When a company joins the USW, the union local will have all the necessary documents for participation in the pension and/or LTD plans. Once those documents are signed, they are forwarded to the Plan Office. We will then contact you directly regarding your contribution remittance obligation.
For every new employee you hire, add his/her name and social insurance number to the member hours section of your contribution report and indicate the number of hours he/she worked during that contribution period. You must also complete an enrolment card for all new employees, and mail or fax these cards to the Plan Office.
For the pension plan, contributory hours start from the first hour the employee works. This includes hours worked by casual and probationary employees.
LTD contributions must be made for all non-casual employees doing USW bargaining unit work who have successfully completed 30 working days in a 90 day period or 30 working days within three calendar months following the date of entering employment. If the employee was previously employed and covered by the IWA–Forest Industry LTD Plan in the eighteen-month period immediately prior to his employment with your company, then contributory hours start from the first hour the employee works. For further information, please refer to the contributory hours reporting guide.
An employee is considered portable if they were previously employed and covered in the pension and/or LTD plans in the 18 month period immediately before his/her employment with your company. When an employee leaves an employer, they should be issued with a layoff and transfer card. Ask to see this card—it will tell you when they last worked and whether you should begin contributing towards their LTD immediately or whether he/she must meet the eligibility requirements. Contact the Plan Office if you are still unsure.
All cheques should be made payable to the IWA–Forest Industry Pension and LTD Plans.
Yes. You are required to remit NIL reports.
Once an employee has been terminated from your company (or their seniority retention has run out), you must report their work status as “T” with an effective date of the last day worked, or the date on which he/she no longer has seniority. When contributions administration receives this information they will process the change in work status and the former employee will no longer appear on your reports. Not reporting hours for an employee, even for an extended period of time, does not automatically terminate them from your employee listing. The plans do not have the right to remove employees from your listing.
Employer contributions are required only if the employee elects to continue making the required employee contributions during the period of pregnancy and/or parental leave.
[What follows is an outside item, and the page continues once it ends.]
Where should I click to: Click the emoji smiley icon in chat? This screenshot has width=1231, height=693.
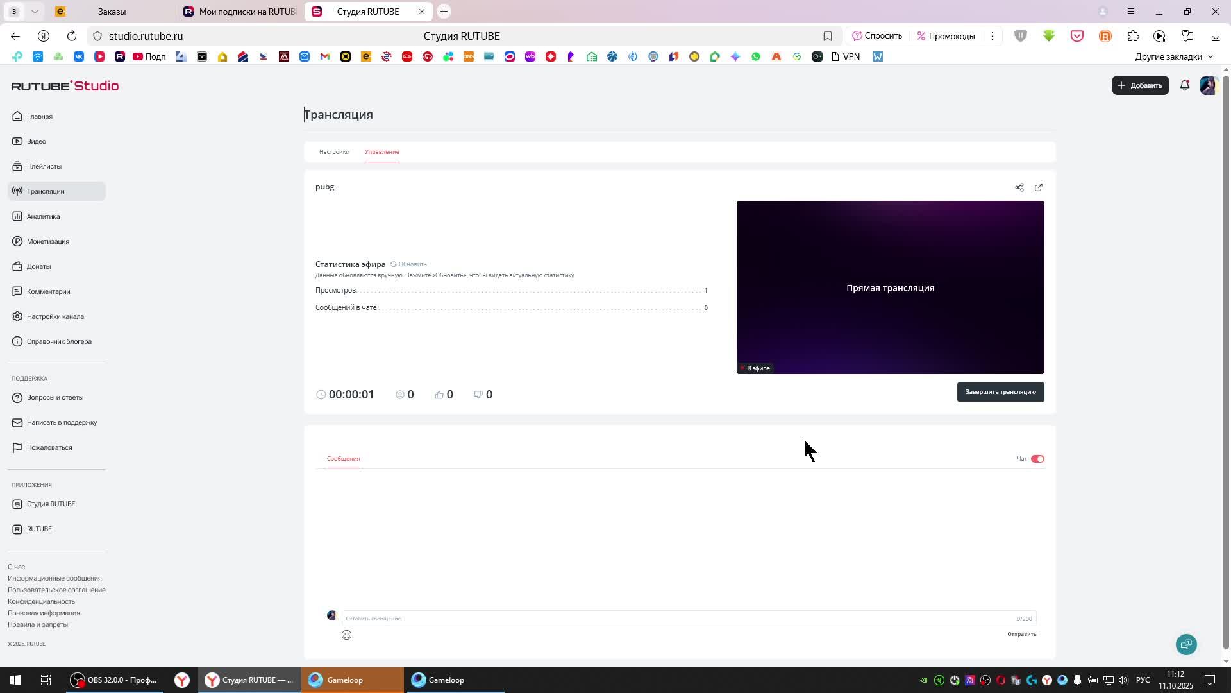[x=346, y=635]
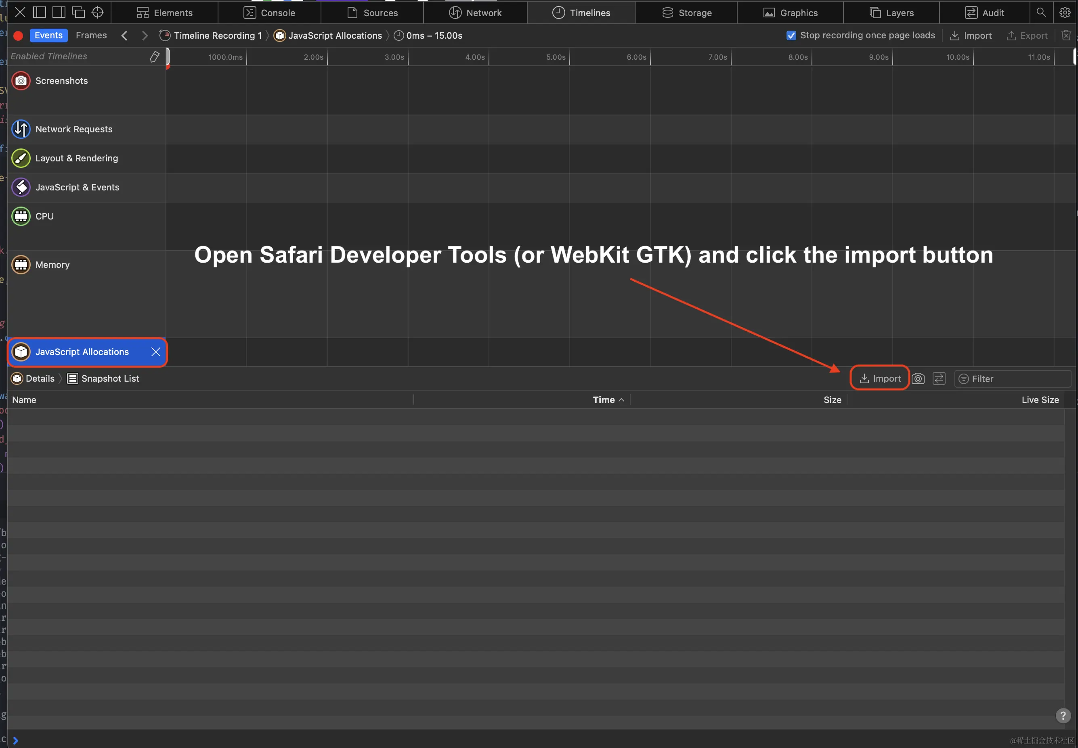The image size is (1078, 748).
Task: Switch to the Network tab
Action: [475, 13]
For pregnancy and parental leave, contributions remittance is based on 40 hours per week.
The contributions must be remitted for the entire period of leave. For a birth mother's pregnancy leave, to a maximum of 17 weeks. For a birth mother who takes both pregnancy and parental leave, a maximum of 52 weeks.
For parental leave of birth mothers who do not take pregnancy leave, birth fathers or adoptive parents, the maximum is 37 weeks.
Attach to your regular report, a separate sheet indicating the member’s name, social insurance number, pay period to be corrected, number of hours to be adjusted, and an explanation for the adjustment. Please do not incorporate the adjusted hours with the member’s regular hours.
The pension plan prepares the pension adjustment letters for those companies who reported hours in the applicable calendar year. These letters are normally sent out the middle of December.
The employee or beneficiary’s (eg. spouse’s) social insurance number (SIN) is unique to them and is the common identifier in both the employer and plan’s systems. The British Columbia Personal Information Protection Act (PIPA) actually contains a provision, section 8(2), which deems that not only an employee, but any beneficiary under a pension, benefit or similar plan, consents to the collection, use and disclosure of personal information for the purpose of his or her enrolment or coverage under such a plan. Therefore, employers are protected under PIPA when using an employee’s or beneficiary’s SIN when providing information to the plans.